磷脂酰丝氨酸（PS）具有多种生理功能，已获批为新食品原料，成为备受关注的新兴食品。目前采用的大豆提取法和酶合成法难以安全高效稳定制备PS，而利用酿酒酵母发酵生产PS为其制备提供了一个新思路。课题组前期研究发现，改造酿酒酵母代谢途径可提高PS合成量，但在此“PS过量胁迫”条件下，酿酒酵母发酵性能降低造成PS产量难以提高。本项目以过量合成PS酿酒酵母为研究对象，通过比较转录组学和比较代谢组学技术，解析酿酒酵母PS过量胁迫下的应答反应；通过基因删除、弱化或过表达技术结合组学分析，确定并解析关键基因功能和作用方式，阐明酿酒酵母PS过量胁迫应答的调控机制；在此基础上对代谢网络进行多基因扰动，解析代谢和调控网络协同作用关键因素和机理，阐明酿酒酵母PS过量胁迫下高效发酵的全局代谢调控机制。本项目将为新食品原料PS微生物合成代谢网络的调控与改良提供理论基础和依据，为食品原料微生物生产性状的改造提供新策略。
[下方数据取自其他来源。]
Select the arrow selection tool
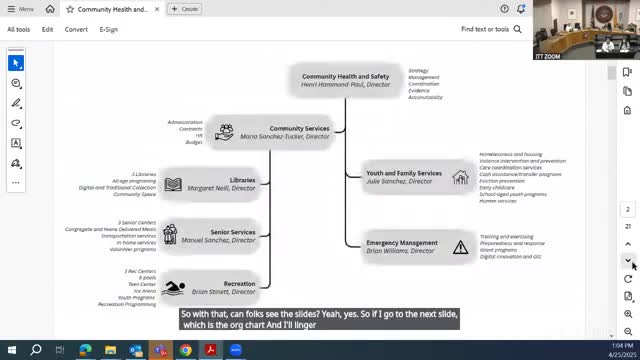640x360 pixels. tap(16, 63)
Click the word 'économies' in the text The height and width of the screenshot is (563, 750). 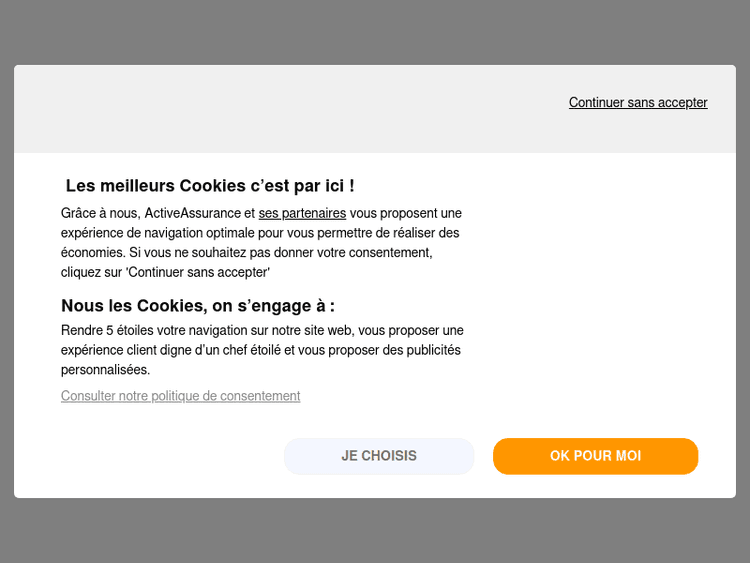coord(92,253)
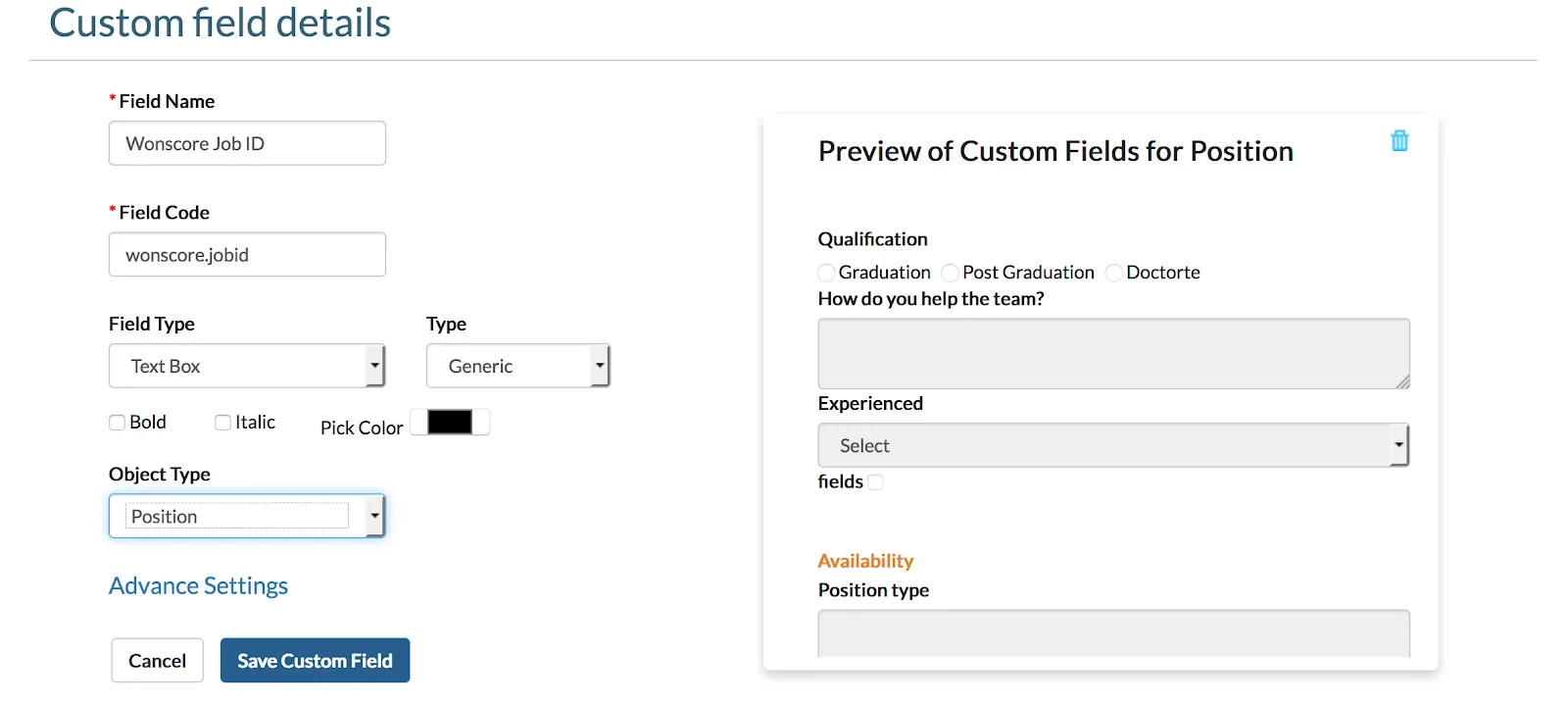Viewport: 1568px width, 706px height.
Task: Expand the Object Type Position dropdown
Action: point(246,517)
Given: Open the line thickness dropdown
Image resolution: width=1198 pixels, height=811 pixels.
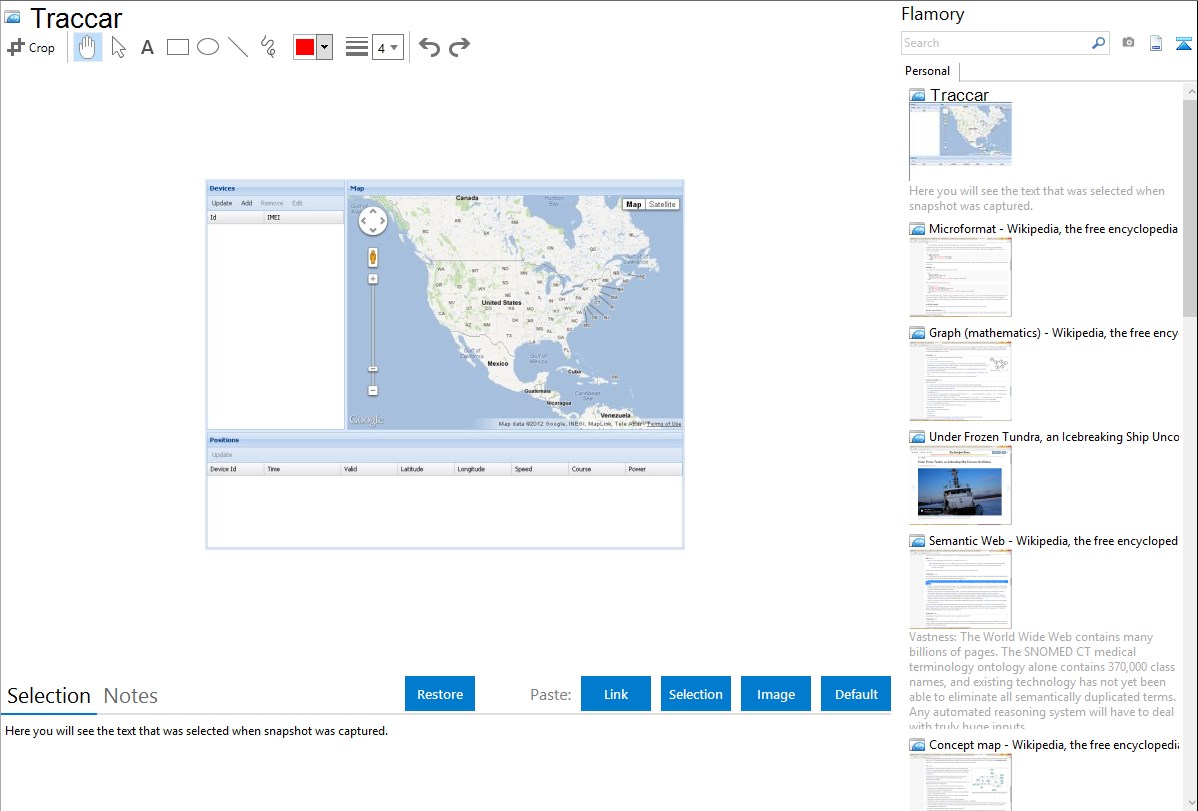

磷脂酰丝氨酸（PS）已获批为新食品原料，但目前采用的大豆提取法难以安全高效稳定制备PS，因此，而利用酵母发酵生产PS为其合成提供了一个新思路。课题组前期构建的高表达磷脂酰丝氨酸合成酶（PSS↑）且分别和同时敲除PS脱羧酶1（△PSD1）、PS脱羧酶2（△PSD2）的酿酒酵母菌株W303-1B（PSS↑/△PSD1）、W303-1B（PSS↑/△PSD2）、W303-1B（PSS↑/△PSD1/△PSD2）可过量合成PS，但造成其发酵性能降低从而使PS产量难以提高。. 本项目（1）利用转录组学对W303-1B（PSS↑/△PSD1）、W303-1B（PSS↑/△PSD2）、W303-1B（PSS↑/△PSD1/△PSD2）及原始菌株W303-1B进行分析，基因差异主要集中在核糖体合成、碳代谢、氨基酸合成路径中，从而获得了PS过量胁迫下酿酒酵母的应答反应情况和数据信息；（2）分别在W303-1B（PSS↑/△PSD1）、W303-1B（PSS↑/△PSD2）、W303-1B（PSS↑/△PSD1/△PSD2）中选取12、5、7个下调基因进行过表达构建，获得了可使工程菌株发酵性能提升的关键酶基因cha1、alt2、ser3，发现其可影响细胞相关代谢产物及能量合成，从而阐明了PS过量胁迫下酿酒酵母的调控机制；（3）将筛选获得的3个关键酶基因在W303-1B（PSS↑/△PSD1）优化表达，获得了多基因协同及匹配情况，从而阐明了PS过量胁迫下酿酒酵母高效发酵的代谢调控机制；（4）基于上述研究，构建获得了一株可高效发酵生产PS的酿酒酵母工程菌株W303-1B（PSS↑/△PSD1/pYL-cha1-alt2-ser3），与原始菌株发酵时间相同，但PS产量达到4倍以上。同时，利用筛选获得的1个关键酶基因pld，构建获得一株可安全高效稳定且连续催化合成PS的毕赤酵母工程菌株GS115/pKFS-pldshak1，实现PS最高产率达53%，可反复利用4个批次；利用筛选获得的3个关键酶基因pla2、plb、pcl，构建获得的毕赤酵母菌株实现了sn-2位为DHA型PS及甘油型PS的安全高效稳定制备。. 本项目通过利用酵母安全高效稳定制备PS的研究，阐明了相关基因的分子基础、功能特征及调控机制，为其他磷脂的酵母高水平合成提供了理论指导及技术支撑。